Methods: We examined placental tissue from GDM patients with FGR for markers of ferroptosis and GLUT1 expression. High glucose conditions were simulated by adding varying concentrations of D-glucose to the culture medium of the 1640 cell line. Ferroptosis sensitivity in trophoblast cells was assessed using RSL3. GLUT1 expression was inhibited using siRNA or the GLUT1 inhibitor WZB117 to evaluate its role in ferroptosis modulation in the HTR8/SVneo cell line.

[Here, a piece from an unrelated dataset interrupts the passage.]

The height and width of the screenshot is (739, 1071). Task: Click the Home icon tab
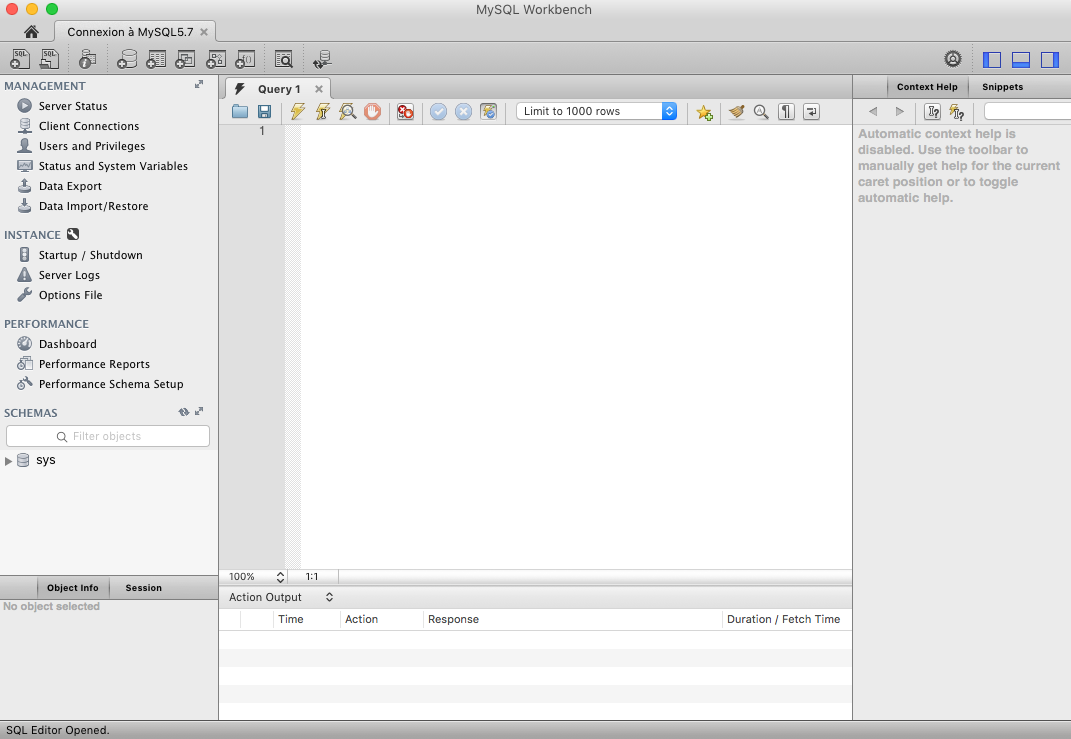click(x=31, y=32)
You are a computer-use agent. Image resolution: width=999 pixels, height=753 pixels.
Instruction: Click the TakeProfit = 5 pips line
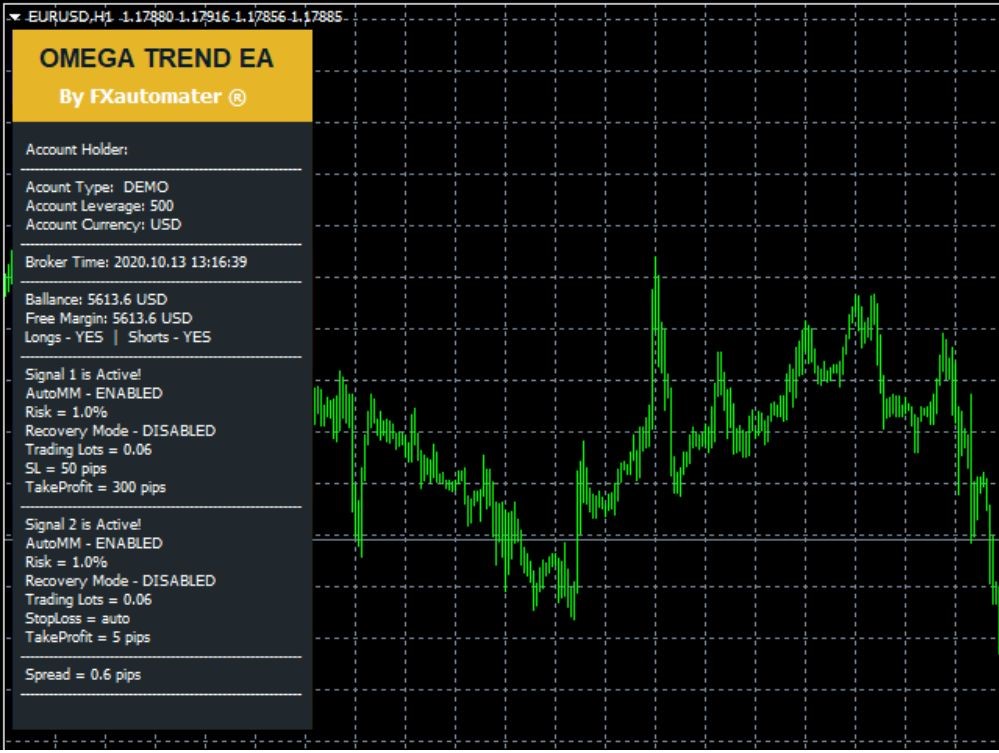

Mechanistic studies focused on the impact of GLUT1 inhibition on AMPK and ACC phosphorylation, key regulators of lipid metabolism and ferroptosis. In murine models, streptozotocin (STZ)-induced GDM was treated with WZB117 and the ferroptosis inhibitor Liproxstatin-1 (Lip-1). Finally, levels of AMPK and ACC phosphorylation were assessed in placental samples from GDM patients.
Results: Placentas from GDM patients with FGR exhibited signs of ferroptosis and upregulated GLUT1 expression. In cell models, high glucose conditions enhanced ferroptosis sensitivity in trophoblast cells and induced GLUT1 expression. Notably, inhibition of GLUT1 significantly reduced ferroptosis in trophoblast cells under high glucose conditions. Mechanistically, elevated GLUT1 expression suppressed AMPK phosphorylation and reduced ACC phosphorylation, which in turn promoted lipid synthesis and facilitated ferroptosis. In STZ-induced GDM mice, treatment with either WZB117 (GLUT1 inhibitor) or Lip-1 (ferroptosis inhibitor) mitigated the FGR phenotype. In vivo, increased GLUT1 expression correlated with higher levels of ferroptosis markers, reduced AMPK/ACC phosphorylation, and altered lipid metabolism, which likely contributed to the observed FGR phenotype. Additionally, placental samples from GDM patients showed decreased AMPK and ACC phosphorylation.
Conclusions: Our findings suggest that ferroptosis plays a key role in GDM-associated FGR. Dysregulation of the GLUT1-AMPK-ACC axis may contribute to the pathogenesis of GDM-associated FGR, highlighting potential therapeutic targets for managing this condition in clinical settings.